**What to produce**: Pick out each line with the word "tree" from the material that follows.

**Data**:
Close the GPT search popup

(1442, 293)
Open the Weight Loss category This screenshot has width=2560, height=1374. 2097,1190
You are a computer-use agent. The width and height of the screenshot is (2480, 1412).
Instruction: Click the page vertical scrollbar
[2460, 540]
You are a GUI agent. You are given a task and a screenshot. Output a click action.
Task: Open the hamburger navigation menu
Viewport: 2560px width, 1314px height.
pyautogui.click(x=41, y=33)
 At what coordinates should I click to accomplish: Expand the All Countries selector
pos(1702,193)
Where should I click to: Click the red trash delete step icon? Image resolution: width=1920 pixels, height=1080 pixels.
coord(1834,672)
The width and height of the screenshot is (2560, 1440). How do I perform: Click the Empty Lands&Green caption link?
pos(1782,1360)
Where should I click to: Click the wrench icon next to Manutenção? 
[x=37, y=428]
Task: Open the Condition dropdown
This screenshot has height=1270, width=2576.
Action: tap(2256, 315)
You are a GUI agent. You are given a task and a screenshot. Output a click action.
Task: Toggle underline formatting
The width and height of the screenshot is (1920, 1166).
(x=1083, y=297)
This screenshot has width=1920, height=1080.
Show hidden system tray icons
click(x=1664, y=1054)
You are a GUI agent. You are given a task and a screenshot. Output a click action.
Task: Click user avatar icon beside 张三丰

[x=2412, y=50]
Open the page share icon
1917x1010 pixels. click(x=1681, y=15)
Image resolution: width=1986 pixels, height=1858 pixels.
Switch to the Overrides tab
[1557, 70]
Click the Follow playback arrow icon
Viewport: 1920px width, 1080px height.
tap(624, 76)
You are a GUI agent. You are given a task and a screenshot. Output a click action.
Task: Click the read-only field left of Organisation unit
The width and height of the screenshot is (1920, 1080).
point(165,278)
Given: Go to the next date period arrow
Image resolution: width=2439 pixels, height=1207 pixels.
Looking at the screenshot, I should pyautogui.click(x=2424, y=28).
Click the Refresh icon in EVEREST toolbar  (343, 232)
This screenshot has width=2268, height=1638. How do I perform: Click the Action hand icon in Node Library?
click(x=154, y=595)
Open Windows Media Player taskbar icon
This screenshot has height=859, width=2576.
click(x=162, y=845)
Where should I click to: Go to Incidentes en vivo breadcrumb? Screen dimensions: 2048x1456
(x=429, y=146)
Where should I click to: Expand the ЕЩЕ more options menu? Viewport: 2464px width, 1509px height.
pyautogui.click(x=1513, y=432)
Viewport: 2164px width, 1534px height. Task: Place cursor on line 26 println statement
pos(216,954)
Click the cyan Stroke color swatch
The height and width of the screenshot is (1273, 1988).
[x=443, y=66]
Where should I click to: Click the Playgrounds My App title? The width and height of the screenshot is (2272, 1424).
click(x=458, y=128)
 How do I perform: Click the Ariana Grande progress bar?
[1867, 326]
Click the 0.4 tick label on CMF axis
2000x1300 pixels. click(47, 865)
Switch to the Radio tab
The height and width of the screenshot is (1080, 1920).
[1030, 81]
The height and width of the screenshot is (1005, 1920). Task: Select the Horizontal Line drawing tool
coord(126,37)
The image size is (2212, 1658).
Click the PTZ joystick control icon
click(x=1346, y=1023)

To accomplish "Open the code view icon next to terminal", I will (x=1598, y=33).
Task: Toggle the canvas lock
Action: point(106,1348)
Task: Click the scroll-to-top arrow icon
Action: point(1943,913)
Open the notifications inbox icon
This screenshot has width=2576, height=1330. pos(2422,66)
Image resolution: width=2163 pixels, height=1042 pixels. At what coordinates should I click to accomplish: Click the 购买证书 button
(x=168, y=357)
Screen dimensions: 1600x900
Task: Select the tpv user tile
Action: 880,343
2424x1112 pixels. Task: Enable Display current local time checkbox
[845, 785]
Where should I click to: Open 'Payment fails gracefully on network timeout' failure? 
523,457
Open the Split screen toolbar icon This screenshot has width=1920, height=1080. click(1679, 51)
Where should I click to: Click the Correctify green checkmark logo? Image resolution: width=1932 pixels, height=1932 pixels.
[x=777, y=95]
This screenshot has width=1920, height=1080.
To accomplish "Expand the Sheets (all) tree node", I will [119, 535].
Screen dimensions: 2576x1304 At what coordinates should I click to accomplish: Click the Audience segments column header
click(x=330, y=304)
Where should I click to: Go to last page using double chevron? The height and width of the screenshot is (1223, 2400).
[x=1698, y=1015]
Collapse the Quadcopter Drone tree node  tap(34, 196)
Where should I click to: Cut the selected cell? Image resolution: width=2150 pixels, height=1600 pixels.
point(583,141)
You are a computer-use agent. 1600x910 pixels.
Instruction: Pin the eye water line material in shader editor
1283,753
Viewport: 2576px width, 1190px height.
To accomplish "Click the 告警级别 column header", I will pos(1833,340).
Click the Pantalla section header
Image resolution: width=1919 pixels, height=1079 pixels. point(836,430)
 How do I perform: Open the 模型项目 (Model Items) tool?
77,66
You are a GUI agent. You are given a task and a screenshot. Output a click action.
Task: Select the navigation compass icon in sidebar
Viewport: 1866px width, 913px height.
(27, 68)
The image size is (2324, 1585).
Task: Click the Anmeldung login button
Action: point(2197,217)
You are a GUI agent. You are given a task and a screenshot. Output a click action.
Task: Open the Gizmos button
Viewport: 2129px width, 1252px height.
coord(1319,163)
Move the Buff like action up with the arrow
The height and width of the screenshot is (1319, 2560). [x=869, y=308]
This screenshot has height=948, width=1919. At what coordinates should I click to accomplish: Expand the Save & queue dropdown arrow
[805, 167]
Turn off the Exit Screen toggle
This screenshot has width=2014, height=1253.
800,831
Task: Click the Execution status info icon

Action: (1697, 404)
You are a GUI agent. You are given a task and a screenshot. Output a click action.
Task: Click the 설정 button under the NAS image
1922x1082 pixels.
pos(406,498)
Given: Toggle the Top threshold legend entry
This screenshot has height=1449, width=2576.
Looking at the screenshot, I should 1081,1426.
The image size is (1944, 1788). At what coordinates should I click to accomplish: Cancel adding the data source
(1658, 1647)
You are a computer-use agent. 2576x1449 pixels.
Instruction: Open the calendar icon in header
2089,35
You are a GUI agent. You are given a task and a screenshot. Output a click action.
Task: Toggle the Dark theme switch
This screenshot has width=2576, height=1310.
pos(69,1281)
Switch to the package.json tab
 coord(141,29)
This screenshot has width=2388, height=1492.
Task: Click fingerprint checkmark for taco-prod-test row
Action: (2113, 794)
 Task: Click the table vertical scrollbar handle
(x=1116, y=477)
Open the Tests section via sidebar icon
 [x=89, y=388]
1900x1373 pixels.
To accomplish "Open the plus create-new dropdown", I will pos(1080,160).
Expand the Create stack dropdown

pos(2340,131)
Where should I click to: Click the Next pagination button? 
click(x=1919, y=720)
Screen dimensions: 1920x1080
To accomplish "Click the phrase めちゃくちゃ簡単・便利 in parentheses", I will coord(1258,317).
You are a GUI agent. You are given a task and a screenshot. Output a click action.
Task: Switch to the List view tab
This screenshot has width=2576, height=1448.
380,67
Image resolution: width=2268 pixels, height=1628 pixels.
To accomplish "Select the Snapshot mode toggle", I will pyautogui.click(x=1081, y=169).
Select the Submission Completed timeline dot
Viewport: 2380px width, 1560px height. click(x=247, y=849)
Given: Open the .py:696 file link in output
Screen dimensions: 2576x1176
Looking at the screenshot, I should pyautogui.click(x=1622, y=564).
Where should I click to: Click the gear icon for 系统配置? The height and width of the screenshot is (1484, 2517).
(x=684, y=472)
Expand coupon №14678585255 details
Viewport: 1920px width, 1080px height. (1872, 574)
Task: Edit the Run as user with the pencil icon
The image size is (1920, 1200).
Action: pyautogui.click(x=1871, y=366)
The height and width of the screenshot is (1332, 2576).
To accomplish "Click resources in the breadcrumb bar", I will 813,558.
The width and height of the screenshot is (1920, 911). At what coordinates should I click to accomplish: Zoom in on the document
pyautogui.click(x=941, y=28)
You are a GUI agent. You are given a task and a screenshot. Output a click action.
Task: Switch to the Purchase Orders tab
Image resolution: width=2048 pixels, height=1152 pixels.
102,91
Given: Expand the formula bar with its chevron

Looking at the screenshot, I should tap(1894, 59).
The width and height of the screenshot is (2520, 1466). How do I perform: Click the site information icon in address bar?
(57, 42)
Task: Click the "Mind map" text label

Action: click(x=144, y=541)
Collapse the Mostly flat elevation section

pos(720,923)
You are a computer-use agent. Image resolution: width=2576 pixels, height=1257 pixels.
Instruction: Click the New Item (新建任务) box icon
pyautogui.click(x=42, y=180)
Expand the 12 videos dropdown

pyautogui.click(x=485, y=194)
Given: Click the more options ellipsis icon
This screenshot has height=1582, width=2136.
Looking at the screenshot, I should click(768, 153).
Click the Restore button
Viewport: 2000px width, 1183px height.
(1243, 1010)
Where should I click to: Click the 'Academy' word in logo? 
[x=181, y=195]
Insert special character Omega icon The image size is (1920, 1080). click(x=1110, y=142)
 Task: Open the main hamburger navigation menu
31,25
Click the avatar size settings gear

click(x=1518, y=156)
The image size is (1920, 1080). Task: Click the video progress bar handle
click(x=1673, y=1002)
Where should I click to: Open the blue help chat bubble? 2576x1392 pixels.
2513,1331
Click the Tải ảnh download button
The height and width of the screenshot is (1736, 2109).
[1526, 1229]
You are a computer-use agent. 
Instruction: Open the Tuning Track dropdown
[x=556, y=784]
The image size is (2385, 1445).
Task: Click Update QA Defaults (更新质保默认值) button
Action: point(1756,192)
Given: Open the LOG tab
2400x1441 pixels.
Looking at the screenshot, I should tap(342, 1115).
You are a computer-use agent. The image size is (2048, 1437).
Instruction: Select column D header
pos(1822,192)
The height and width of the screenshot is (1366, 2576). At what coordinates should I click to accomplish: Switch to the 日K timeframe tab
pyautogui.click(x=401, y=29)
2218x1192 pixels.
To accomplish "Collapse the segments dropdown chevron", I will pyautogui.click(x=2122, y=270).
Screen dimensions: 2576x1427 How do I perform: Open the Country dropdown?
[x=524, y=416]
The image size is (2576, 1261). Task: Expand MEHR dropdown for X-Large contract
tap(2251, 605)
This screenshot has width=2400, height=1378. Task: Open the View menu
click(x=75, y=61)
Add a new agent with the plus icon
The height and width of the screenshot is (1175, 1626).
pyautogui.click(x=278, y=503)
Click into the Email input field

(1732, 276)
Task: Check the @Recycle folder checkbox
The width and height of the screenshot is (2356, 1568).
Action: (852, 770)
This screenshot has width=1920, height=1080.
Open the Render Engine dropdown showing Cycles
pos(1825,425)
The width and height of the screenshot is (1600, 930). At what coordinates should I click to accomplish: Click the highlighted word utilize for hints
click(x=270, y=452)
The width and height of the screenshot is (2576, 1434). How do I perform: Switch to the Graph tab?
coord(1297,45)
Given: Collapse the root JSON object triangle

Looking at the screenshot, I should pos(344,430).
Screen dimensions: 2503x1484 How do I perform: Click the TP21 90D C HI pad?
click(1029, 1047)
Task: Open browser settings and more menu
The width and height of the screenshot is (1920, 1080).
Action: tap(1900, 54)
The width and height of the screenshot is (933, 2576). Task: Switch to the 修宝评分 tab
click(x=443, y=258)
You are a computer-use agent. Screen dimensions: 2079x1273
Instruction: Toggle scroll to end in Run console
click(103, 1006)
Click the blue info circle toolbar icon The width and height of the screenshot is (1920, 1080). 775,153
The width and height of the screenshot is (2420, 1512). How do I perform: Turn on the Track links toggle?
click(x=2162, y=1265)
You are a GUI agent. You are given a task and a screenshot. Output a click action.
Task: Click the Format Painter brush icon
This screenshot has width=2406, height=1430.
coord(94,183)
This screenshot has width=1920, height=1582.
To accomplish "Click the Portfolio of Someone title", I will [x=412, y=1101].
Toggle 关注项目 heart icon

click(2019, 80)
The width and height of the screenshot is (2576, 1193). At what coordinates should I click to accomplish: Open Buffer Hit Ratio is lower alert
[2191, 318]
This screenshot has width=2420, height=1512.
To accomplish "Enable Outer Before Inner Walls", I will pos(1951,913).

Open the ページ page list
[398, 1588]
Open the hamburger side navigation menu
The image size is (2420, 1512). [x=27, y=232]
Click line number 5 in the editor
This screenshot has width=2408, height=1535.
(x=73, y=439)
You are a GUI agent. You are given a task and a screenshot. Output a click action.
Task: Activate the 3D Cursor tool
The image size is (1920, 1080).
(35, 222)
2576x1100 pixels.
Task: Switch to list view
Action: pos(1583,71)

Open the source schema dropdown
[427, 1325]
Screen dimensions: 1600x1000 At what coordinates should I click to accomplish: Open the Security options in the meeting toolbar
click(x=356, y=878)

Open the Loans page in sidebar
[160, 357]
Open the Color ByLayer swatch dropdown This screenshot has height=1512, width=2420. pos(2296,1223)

**Reply**:
To accomplish "Expand the Sheets (all) tree node", I will [119, 535].
Collapse the Quadcopter Drone tree node  tap(34, 196)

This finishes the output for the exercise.